All Products
Search
Document Center

Container Compute Service:Gateway with Inference Extension

Last Updated:Oct 14, 2025

Gateway with Inference Extension enhances Kubernetes Gateway API with Inference Extension specifications. It provides Layer 4 and Layer 7 routing services in Kubernetes and delivers intelligent load balancing for large language models (LLMs) inference scenarios. This topic introduces the usage guidelines and release notes of Gateway with Inference Extension.

Introduction

Gateway with Inference Extension is built based on the Envoy Gateway project. It maintains compatibility with Gateway API while integrating its inference extensions. This add-on primarily delivers load balancing and routing capabilities for LLM inference services.

Usage notes

The installation and use of Gateway with Inference Extension depends on the custom resource definitions (CRDs) provided by Gateway API. Before installation, make sure that Gateway API is installed in the cluster.

Release notes

May 2025

Version number

Release date

Description

Impact

1.4.0-aliyun.1

2025-05-27

  • Gateway API 1.3.0 is supported.

  • Inference Extension enhancements:

    • Multiple inference frameworks (such as vLLM, SGLang, and TensorRT-LLM) are supported.

    • Prefix-aware load balancing is optimized.

    • Routing for inference services can be implemented based on model names.

    • Request queuing and priority scheduling for inference workloads are supported.

  • Observability for generative AI requests is available.

  • Global throttling is supported.

  • Token-based global throttling for generative AI requests is available.
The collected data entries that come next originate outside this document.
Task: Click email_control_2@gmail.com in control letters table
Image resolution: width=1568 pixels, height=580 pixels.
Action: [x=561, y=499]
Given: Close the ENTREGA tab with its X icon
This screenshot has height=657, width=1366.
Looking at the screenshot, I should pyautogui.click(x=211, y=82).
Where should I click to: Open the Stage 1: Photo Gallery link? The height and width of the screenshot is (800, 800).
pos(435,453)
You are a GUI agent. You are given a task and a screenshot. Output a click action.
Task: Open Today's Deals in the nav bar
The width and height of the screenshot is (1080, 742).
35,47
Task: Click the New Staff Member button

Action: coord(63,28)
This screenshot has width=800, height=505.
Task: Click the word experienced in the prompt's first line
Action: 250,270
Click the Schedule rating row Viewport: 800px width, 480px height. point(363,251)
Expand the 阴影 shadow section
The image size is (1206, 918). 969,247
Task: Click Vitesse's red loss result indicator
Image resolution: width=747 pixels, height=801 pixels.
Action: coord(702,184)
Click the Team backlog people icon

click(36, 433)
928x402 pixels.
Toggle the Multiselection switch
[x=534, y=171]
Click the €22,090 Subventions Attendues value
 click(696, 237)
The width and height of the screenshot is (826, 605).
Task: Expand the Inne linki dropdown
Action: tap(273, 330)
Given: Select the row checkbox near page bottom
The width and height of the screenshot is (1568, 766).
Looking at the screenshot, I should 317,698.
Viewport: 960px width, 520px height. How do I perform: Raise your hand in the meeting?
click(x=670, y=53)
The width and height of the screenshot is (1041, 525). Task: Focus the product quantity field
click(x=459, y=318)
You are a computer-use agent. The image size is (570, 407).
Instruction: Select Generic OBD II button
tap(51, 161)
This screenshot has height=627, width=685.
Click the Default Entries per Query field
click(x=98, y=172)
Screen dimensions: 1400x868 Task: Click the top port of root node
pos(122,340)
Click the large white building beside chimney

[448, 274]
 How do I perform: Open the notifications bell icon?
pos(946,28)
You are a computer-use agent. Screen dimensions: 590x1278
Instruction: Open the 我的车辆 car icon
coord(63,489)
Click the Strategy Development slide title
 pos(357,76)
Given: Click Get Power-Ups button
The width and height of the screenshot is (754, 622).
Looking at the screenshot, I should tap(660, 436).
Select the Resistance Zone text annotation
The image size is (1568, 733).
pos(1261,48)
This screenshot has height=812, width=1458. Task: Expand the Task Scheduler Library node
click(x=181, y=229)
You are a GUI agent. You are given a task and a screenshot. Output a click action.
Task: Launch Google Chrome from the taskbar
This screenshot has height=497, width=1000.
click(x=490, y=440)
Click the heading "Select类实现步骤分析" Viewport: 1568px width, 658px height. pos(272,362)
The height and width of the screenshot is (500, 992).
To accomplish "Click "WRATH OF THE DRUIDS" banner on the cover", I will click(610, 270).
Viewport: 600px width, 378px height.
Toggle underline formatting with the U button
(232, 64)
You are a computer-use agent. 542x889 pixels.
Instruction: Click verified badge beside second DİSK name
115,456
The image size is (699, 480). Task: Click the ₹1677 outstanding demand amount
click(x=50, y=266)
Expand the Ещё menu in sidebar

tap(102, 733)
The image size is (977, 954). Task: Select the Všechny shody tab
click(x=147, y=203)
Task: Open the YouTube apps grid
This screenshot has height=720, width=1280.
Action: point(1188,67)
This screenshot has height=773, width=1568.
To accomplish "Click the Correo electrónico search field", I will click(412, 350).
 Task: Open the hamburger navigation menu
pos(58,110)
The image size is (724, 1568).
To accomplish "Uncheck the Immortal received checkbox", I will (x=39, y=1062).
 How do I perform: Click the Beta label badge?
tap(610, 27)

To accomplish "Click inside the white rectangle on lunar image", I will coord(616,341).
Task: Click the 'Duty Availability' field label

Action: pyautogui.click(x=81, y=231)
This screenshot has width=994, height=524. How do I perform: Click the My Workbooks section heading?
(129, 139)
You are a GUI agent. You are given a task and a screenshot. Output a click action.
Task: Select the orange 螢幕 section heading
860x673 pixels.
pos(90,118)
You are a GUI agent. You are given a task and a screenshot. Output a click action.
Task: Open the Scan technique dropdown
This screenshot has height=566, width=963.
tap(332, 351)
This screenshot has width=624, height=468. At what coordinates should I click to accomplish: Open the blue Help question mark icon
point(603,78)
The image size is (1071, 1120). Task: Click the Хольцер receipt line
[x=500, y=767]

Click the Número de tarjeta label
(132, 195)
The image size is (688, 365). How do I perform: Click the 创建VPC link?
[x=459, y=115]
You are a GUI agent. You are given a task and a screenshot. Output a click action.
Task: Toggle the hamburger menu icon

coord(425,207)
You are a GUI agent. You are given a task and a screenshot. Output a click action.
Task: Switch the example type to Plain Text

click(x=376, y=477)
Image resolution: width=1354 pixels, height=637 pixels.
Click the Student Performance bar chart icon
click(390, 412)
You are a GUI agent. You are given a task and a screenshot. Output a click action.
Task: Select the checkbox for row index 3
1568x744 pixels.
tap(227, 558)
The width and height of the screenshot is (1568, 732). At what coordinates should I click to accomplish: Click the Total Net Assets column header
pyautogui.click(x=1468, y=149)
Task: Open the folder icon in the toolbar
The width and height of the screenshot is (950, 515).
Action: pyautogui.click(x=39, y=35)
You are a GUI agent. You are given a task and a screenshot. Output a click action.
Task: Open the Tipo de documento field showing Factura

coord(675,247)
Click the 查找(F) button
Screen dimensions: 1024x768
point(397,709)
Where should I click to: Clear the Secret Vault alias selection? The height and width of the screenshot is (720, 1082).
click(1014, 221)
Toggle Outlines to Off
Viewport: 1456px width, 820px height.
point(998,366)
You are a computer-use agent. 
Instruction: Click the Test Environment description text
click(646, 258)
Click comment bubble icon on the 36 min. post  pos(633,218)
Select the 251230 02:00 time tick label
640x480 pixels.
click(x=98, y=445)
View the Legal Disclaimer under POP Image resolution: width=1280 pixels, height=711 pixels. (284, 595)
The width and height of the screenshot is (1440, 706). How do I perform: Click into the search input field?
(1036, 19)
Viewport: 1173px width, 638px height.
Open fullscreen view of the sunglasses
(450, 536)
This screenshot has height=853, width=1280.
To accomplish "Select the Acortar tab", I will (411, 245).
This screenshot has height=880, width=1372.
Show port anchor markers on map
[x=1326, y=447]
  • Secret content injection into specified request headers is supported.

Gateway pod restarts will occur during updates. We recommend performing these updates during off-peak hours.

April 2025

Version number

Release date

Description

Impact

1.3.0-aliyun.2

2025-04-07

  • Alibaba Cloud Container Compute Service (ACS) clusters are supported.

  • Inference Extension enhancements:

    • InferencePool resource referencing is enabled in HTTPRoute.

    • Weight-based routing, traffic mirroring, and circuit breaking capabilities can be implemented at the InferencePool level.

  • Prefix-aware load balancing is supported.

Gateway pod restarts will occur during updates. We recommend performing these updates during off-peak hours.